Yes, this is a picture she wants to keep. Maybe that’s what she would like to find at the bottom of her purse, underneath all the confusion. The poor suffering boy. The little soldier, knocked over like the slow-moving king in a game of chess. There’s something beautiful about him when he’s damaged. Men are like phoenixes: their tragedies are gorgeous because everyone knows how lovely they will be when they rise. When he rises.

She has seen him run his hand through his hair, when he thinks no one is looking. She has seen him lean against the window frame in the teachers’ lounge and rub his eyes until they are red and tired-looking—desperate and private. So small, his shoulders hunched against the cold glass of the windowpane. His gaze sunken into himself with the gravity of distant, objective despair. As though he were watching a film reel of his own past. She has seen his hands, knotting themselves together, disclosing things he would not like disclosed.

Times like this, she would watch him until he would notice her gaze and straighten himself up with immediate and smiling rigor. Clicking back into place, click, click, snap, ready again to tell everyone his stories.

“Hey,” he would say. “You wouldn’t believe what I just saw.”

“What? What did you just see?”

“Down on the sidewalk, these students…” Then, shrugging, fixing himself, soldering up all the seams. “It wasn’t anything, really. Listen, you want to get out of here for a while? I need some coffee.” That’s what he would say.

Now, she thinks, looking at him across the conference table, now I will watch his hands. What will he tell me with his hands?

He leans back in his chair, putting the weight of his upper body on his left elbow against the arm of the chair. He leaves his right arm extended and resting on the table, his long forefinger casually following a scar in the wooden surface. He never writes on the board in his classroom, so his hands are never dry and chalky like the rest of theirs. Then she sees Lonnie staring down at his hand, and she knows that the other woman wants to reach out and cover it with her own, to pat it softly with maternal affection.

And so Sibyl looks away, hating herself.

But Mrs. Mayhew has said something to her and seems to be awaiting a response.

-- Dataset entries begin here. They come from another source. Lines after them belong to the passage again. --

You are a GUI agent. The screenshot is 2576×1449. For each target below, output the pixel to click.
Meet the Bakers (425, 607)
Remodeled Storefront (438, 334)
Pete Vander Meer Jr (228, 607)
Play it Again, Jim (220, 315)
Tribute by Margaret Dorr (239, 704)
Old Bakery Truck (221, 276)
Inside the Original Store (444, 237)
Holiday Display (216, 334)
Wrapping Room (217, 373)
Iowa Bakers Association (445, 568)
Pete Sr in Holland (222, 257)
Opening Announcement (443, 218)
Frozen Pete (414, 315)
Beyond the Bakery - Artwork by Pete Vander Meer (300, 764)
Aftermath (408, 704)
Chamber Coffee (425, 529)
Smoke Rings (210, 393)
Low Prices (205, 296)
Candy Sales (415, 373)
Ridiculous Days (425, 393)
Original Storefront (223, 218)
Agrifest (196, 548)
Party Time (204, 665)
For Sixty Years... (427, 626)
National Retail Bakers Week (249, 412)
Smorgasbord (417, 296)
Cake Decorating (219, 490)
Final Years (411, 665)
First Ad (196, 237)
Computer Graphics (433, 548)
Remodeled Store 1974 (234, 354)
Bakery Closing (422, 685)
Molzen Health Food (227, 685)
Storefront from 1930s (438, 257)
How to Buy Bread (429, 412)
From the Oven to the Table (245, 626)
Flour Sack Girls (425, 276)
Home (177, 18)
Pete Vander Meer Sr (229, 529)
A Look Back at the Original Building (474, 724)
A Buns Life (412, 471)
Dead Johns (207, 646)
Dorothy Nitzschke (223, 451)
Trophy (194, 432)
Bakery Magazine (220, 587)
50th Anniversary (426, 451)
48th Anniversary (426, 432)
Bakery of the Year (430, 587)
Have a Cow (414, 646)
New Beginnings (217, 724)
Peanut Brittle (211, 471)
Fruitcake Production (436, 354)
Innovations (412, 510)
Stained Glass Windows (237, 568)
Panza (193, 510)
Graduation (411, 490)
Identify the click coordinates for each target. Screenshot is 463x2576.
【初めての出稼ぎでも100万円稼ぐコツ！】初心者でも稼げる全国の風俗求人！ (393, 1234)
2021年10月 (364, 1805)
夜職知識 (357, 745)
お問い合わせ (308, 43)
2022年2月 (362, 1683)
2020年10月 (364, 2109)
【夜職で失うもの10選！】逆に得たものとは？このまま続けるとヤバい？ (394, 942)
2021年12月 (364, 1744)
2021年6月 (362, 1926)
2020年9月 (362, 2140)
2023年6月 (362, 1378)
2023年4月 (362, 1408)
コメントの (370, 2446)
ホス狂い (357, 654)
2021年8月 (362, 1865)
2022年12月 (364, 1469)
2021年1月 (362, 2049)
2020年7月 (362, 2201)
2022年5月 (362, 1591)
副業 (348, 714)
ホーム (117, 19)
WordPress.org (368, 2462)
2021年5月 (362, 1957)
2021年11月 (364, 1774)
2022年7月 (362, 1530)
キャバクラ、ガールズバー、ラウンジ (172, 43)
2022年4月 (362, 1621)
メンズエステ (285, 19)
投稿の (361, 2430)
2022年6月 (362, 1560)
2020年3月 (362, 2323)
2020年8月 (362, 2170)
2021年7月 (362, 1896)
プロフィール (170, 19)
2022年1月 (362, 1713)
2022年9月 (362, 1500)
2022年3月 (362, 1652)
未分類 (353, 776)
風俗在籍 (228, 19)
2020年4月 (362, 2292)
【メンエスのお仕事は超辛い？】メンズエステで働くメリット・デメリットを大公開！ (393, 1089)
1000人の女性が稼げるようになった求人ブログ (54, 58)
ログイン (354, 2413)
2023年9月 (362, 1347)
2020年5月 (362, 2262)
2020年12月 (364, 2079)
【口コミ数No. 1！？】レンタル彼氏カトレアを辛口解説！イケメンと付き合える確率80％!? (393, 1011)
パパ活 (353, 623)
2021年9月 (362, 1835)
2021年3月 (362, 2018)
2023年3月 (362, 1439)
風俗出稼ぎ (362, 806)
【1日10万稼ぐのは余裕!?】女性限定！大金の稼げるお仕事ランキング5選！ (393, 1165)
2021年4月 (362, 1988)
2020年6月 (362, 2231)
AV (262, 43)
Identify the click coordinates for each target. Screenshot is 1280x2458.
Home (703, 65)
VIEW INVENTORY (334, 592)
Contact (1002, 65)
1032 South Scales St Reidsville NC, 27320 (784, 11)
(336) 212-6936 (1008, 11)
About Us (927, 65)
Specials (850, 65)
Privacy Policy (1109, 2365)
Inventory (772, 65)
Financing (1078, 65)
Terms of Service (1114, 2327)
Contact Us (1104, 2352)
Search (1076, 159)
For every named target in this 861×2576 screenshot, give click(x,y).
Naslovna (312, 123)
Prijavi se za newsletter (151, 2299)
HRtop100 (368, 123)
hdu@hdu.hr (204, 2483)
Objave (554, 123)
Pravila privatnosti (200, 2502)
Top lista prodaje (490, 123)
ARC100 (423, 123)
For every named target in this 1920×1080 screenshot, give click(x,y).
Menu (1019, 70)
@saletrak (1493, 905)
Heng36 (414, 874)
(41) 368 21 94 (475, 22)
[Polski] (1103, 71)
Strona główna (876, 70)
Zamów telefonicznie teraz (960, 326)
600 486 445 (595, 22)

“I’m sorry,” Sibyl says. “What was that again?”

“Mentor.
I wonder if you could mentor him. It would simply involve your being available if he has any questions.”

“Oh, sure. Of course.”

“Well,” Binhammer says, raising himself to his full seated height and leaning forward across the table. With the look of brave determination in his face, it might appear as though he were going to scale a mountain. “I’m looking forward to meeting him. It’ll be nice having another man on the faculty. Maybe we’ll go hunting together. Or work on his car.”

Lonnie smiles and swats his forearm.

“What’s his name, anyway?”

“Well,” Mrs. Mayhew says, and her eyes squint as though in distant memory of girlishness. “That’s something you’re not going to believe.”